Content starts

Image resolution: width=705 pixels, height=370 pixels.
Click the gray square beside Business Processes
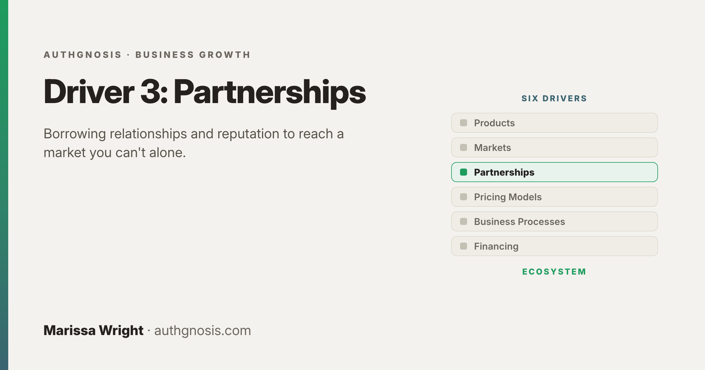(x=464, y=221)
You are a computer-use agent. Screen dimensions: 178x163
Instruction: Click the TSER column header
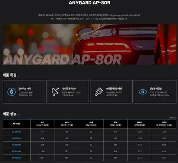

Content ends

Copy out every line above, word for word, minus images.

Image resolution: width=705 pixels, height=370 pixels.
Click the gray square beside Business Processes
(x=464, y=221)
You are a computer-use agent. Screen dimensions: 178x163
Instruction: Click the TSER column header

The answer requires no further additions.